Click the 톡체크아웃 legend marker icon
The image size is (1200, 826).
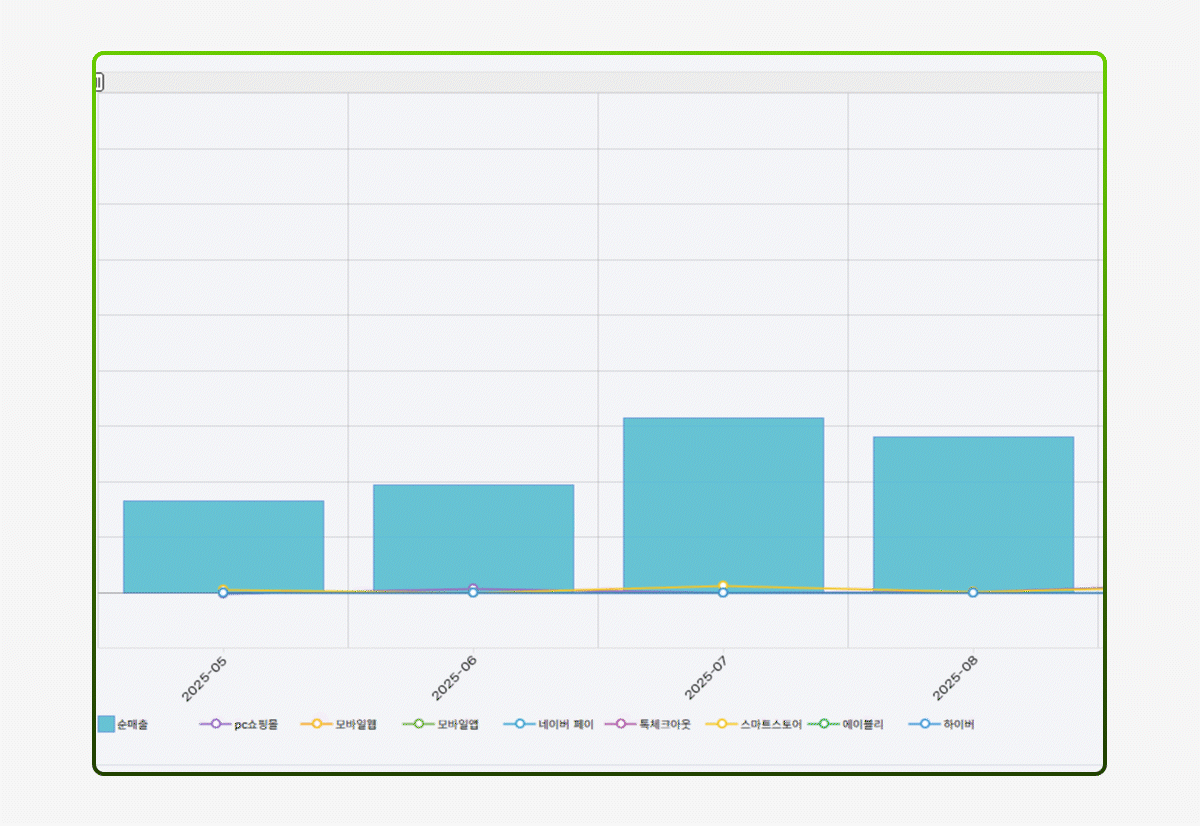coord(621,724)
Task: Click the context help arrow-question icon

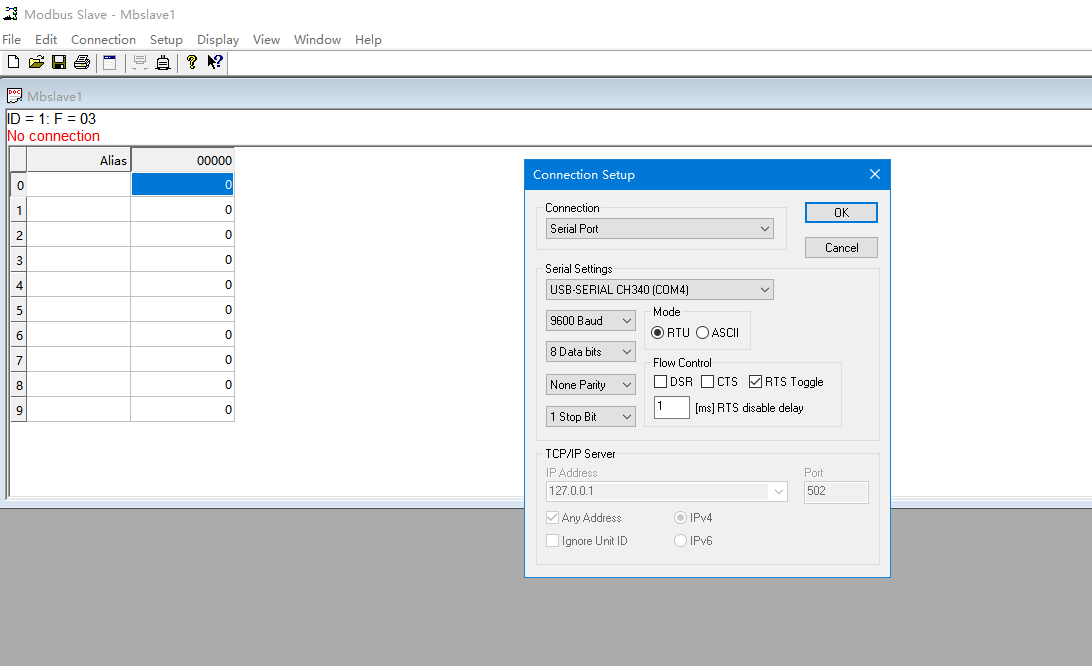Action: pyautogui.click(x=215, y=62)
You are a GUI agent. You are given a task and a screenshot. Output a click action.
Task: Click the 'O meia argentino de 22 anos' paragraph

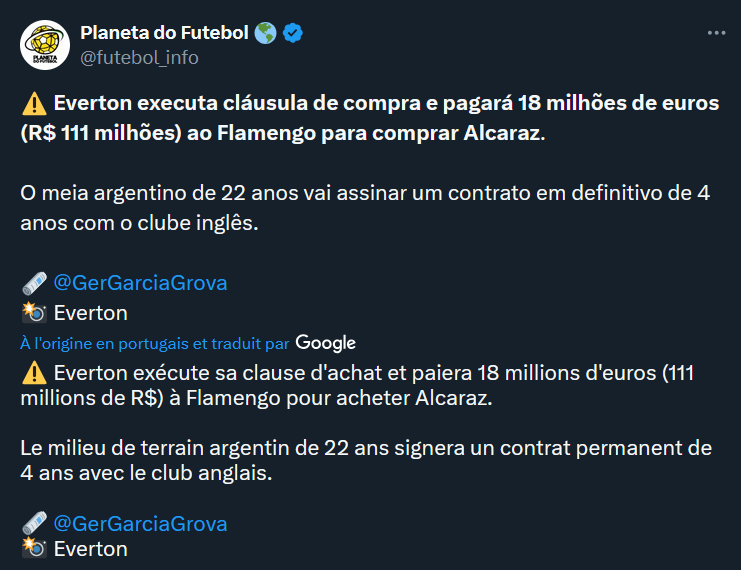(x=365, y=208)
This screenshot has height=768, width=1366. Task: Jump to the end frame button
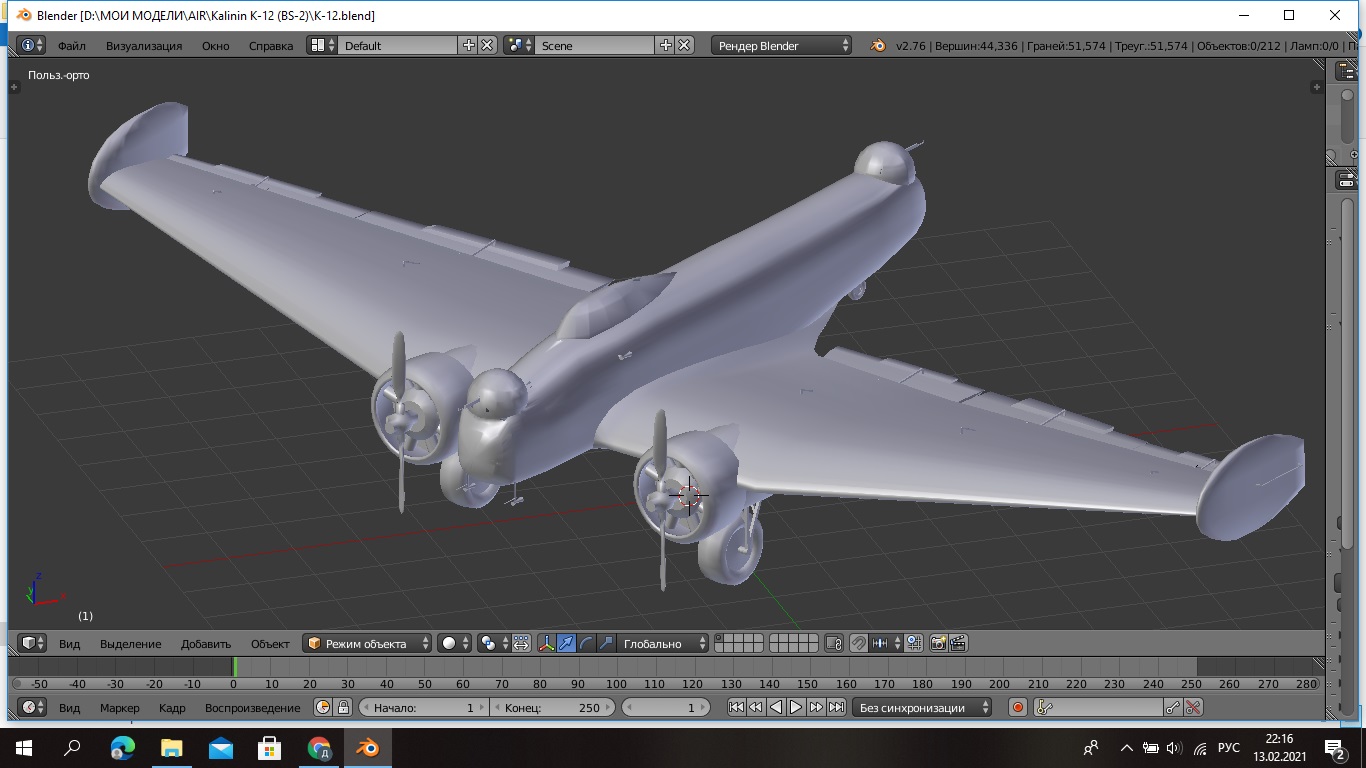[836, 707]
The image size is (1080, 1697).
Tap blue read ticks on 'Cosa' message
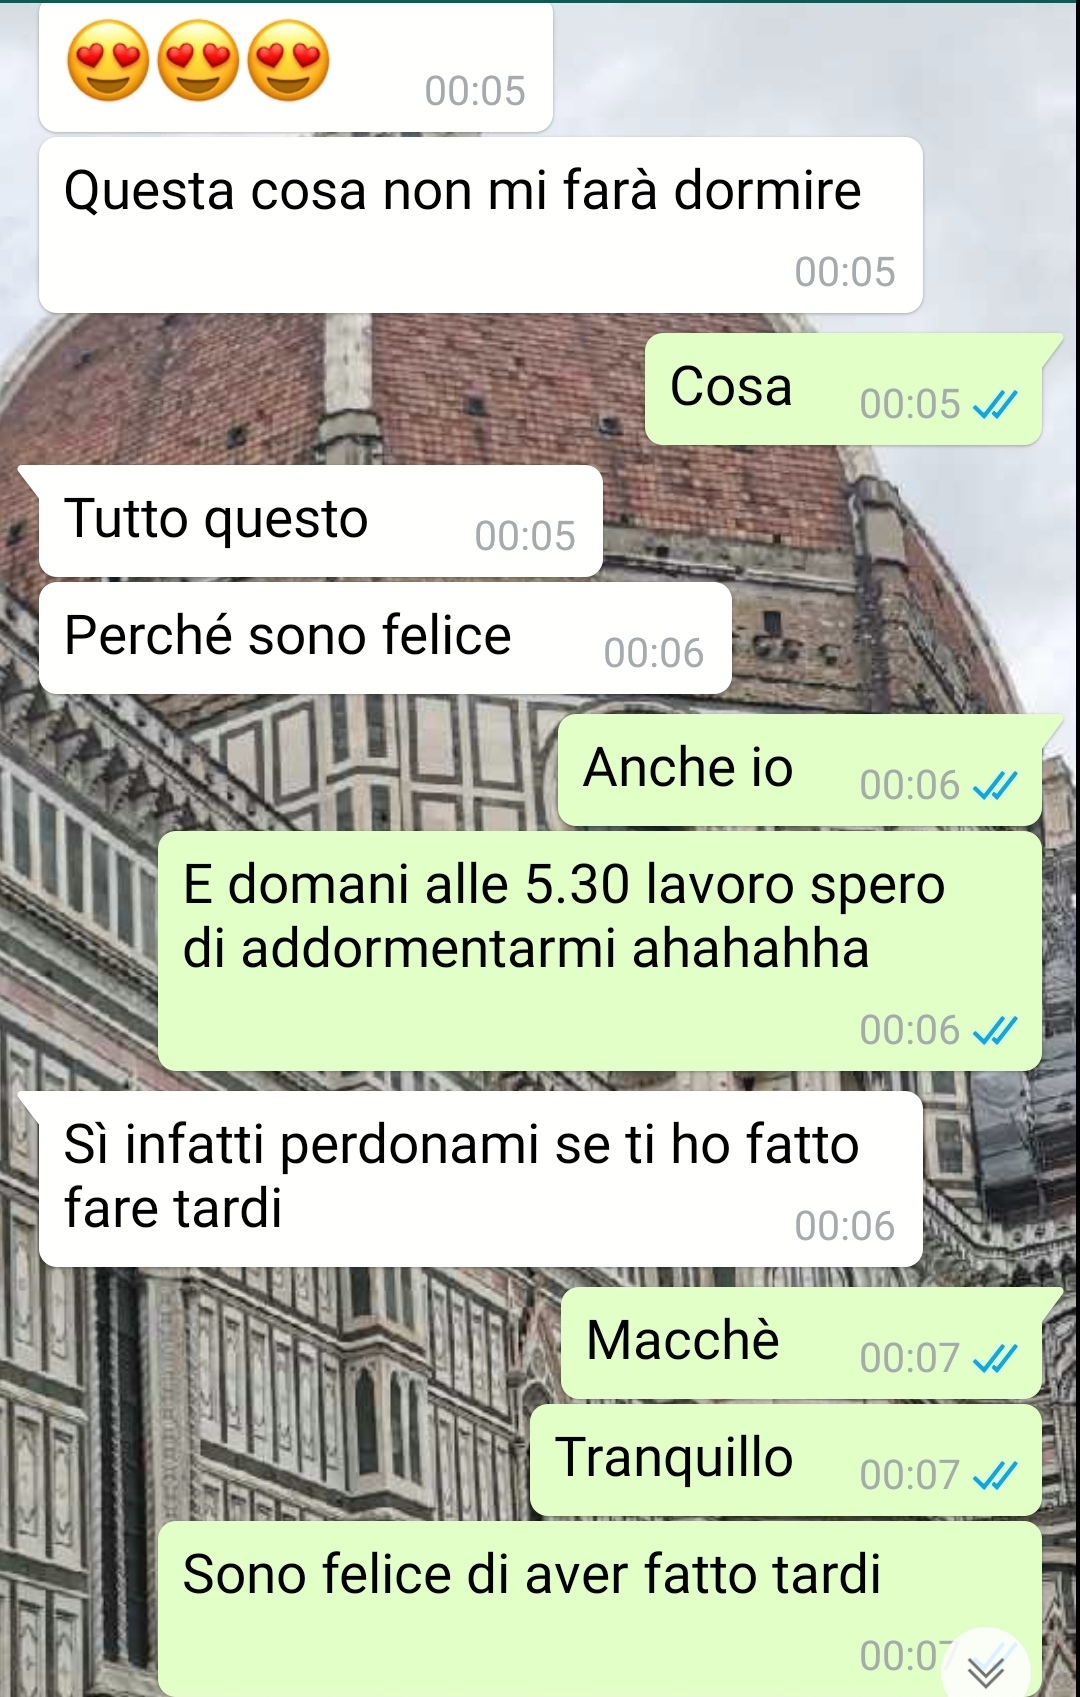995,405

▶ _What the task requires_
Exactly restate the lines from the one holding "This screenshot has" to the final line of the records above, including both and excluding pictures.

▶ _Response to this task_
This screenshot has height=768, width=1366. Task: Jump to the end frame button
[836, 707]
The image size is (1080, 1697).
Tap blue read ticks on 'Cosa' message
995,405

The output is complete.